Assigned task:
The answer must be an exact copy of the records below, with every picture left out.

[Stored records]
- - - - -

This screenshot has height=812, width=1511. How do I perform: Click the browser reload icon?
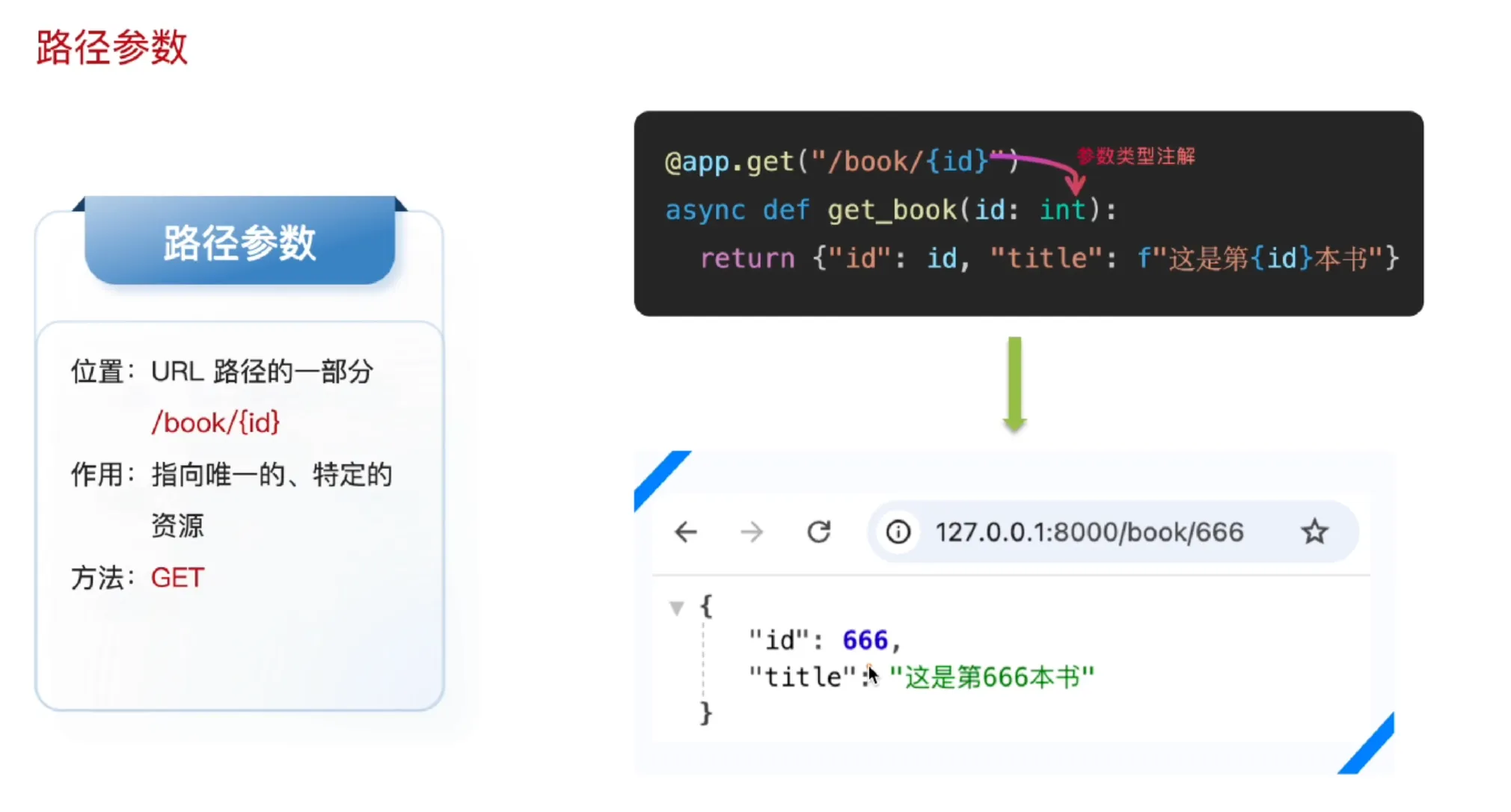[x=818, y=532]
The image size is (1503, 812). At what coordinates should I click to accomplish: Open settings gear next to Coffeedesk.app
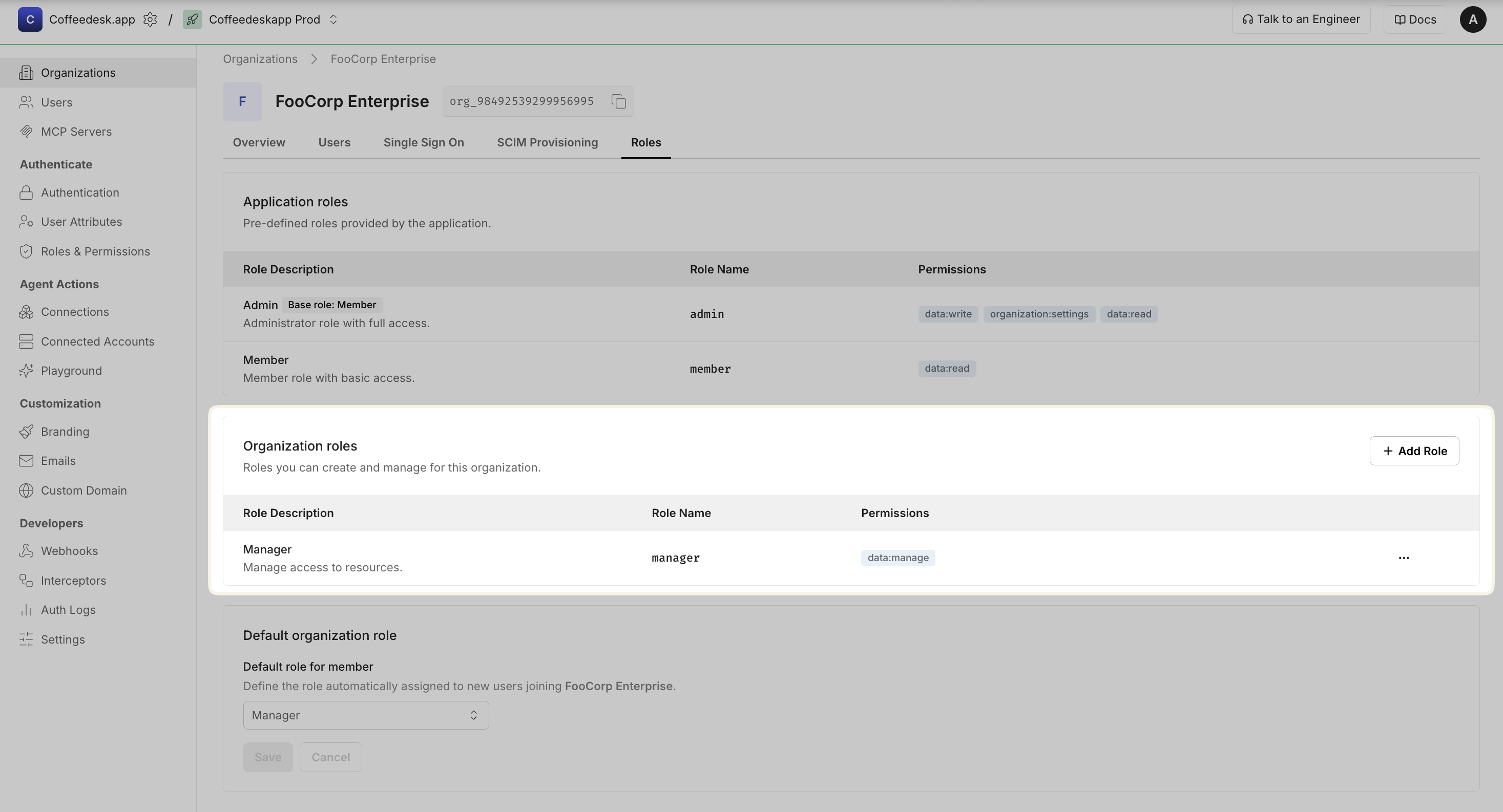(x=150, y=19)
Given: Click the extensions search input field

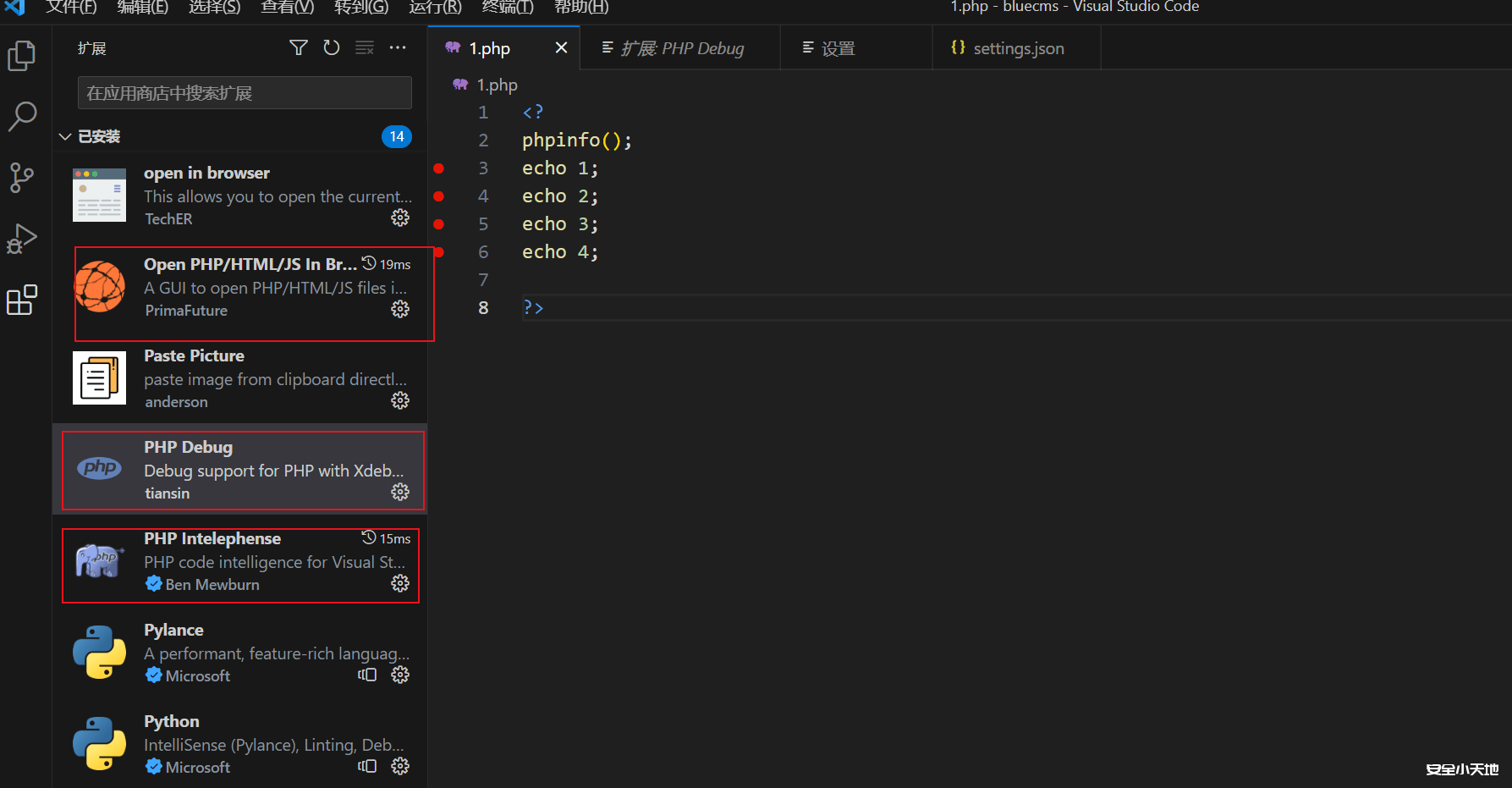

- - - - -

Answer box:
This screenshot has height=812, width=1511. How do I perform: Click the browser reload icon?
[x=818, y=532]
The image size is (1503, 812). At what coordinates should I click to accomplish: Open settings gear next to Coffeedesk.app
(x=150, y=19)
Given: Click the extensions search input field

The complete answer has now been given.